[ 
https://issues.apache.org/jira/browse/QPID-8514?page=com.atlassian.jira.plugin.system.issuetabpanels:comment-tabpanel&focusedCommentId=17331563#comment-17331563
 ] 

Alex Rudyy commented on QPID-8514:
----------------------------------

Hi [~daniel.kirilyuk],
I committed a change 
[5db3f7c|https://gitbox.apache.org/repos/asf?p=qpid-broker-j.git;h=5db3f7c] for 
a ring overflow policy. It allows to delete the next available entry after 
least significant one (oldest in case of standard queue) when the least 
significant entry is acquired by the consumer using acquired non-stealable 
state. The Broker cannot delete the messages in acquired non-stealable state. 
As result, previously, the same message was returned by the queue (as the 
deletion did happen), causing the loop in the ring overflow policy. The 
implemented change should prevent the CPU spinning in the ring policy loop on 
running into acquired non-stealable message.

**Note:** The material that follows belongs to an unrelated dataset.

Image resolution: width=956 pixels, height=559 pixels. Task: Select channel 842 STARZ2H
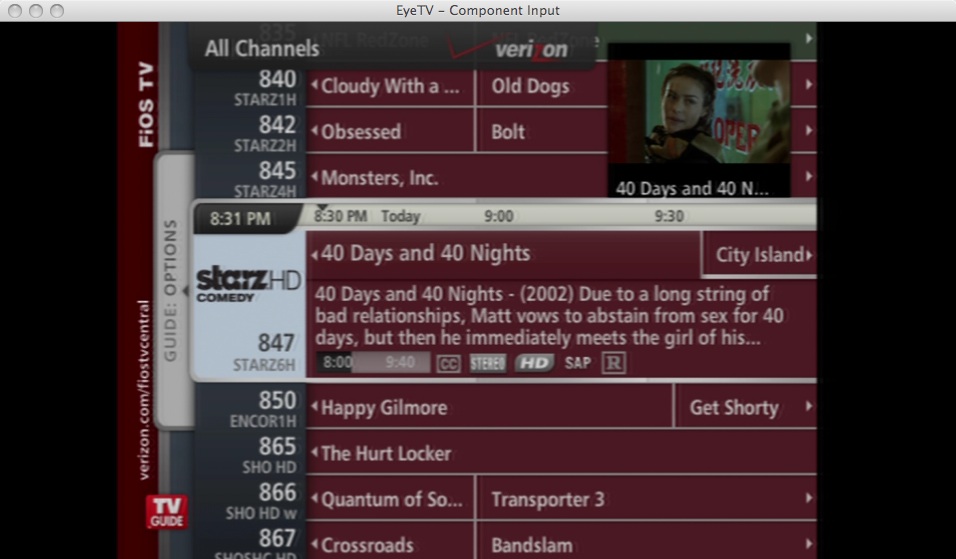(x=250, y=132)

IMHO, it should be a reasonable compromise, as a message transition into 
acquired non-stealable state happens when a consumer settles the message. The 
non-transacted messaging use cases should not affected by the reported issue, 
as the message deletion happens immediately after settling. Thus, the message 
would be in acquired non-stealable state for a very short amount time. As for  
transacted messaging use cases, the consumer can commit its transaction with 
some delay after messages being settled. Thus, the transacted settled message  
can be in acquired non-stealable state for some time until consuming 
transaction is committed. I strongly believe that messages consumed using 
Session.CLIENT_ACKNOWLEDGE are not effected by the issue. Though, if you see 
the issue manifestation for Session.CLIENT_ACKNOWLEDGE please let me know. 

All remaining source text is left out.